# [TASK DESCRIPTION]
Return every record in full. Match each one exactly.

MATERIAL PROVIDED Start Marker

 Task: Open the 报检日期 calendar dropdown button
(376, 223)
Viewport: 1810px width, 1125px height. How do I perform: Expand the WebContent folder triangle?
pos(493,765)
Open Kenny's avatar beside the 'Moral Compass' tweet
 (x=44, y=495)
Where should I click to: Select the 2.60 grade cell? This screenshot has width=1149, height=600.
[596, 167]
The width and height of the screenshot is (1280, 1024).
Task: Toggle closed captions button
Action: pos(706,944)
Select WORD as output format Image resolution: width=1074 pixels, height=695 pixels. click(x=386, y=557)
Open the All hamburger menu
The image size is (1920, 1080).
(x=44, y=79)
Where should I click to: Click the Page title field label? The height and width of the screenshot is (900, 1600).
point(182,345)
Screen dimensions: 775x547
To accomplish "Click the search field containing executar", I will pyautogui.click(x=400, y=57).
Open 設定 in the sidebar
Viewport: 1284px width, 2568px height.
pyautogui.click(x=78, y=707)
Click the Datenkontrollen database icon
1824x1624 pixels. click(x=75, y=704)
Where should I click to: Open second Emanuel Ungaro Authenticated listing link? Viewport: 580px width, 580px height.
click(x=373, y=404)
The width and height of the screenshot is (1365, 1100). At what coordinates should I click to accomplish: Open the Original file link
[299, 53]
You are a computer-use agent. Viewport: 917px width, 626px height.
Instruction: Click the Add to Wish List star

MATERIAL PROVIDED End Marker

# [RESPONSE TO THE EXERCISE]
 Task: Open the 报检日期 calendar dropdown button
(376, 223)
Viewport: 1810px width, 1125px height. How do I perform: Expand the WebContent folder triangle?
pos(493,765)
Open Kenny's avatar beside the 'Moral Compass' tweet
 (x=44, y=495)
Where should I click to: Select the 2.60 grade cell? This screenshot has width=1149, height=600.
[596, 167]
The width and height of the screenshot is (1280, 1024).
Task: Toggle closed captions button
Action: pos(706,944)
Select WORD as output format Image resolution: width=1074 pixels, height=695 pixels. click(x=386, y=557)
Open the All hamburger menu
The image size is (1920, 1080).
(x=44, y=79)
Where should I click to: Click the Page title field label? The height and width of the screenshot is (900, 1600).
point(182,345)
Screen dimensions: 775x547
To accomplish "Click the search field containing executar", I will pyautogui.click(x=400, y=57).
Open 設定 in the sidebar
Viewport: 1284px width, 2568px height.
pyautogui.click(x=78, y=707)
Click the Datenkontrollen database icon
1824x1624 pixels. click(x=75, y=704)
Where should I click to: Open second Emanuel Ungaro Authenticated listing link? Viewport: 580px width, 580px height.
click(x=373, y=404)
The width and height of the screenshot is (1365, 1100). At what coordinates should I click to accomplish: Open the Original file link
[299, 53]
You are a computer-use agent. Viewport: 917px width, 626px height.
Instruction: Click the Add to Wish List star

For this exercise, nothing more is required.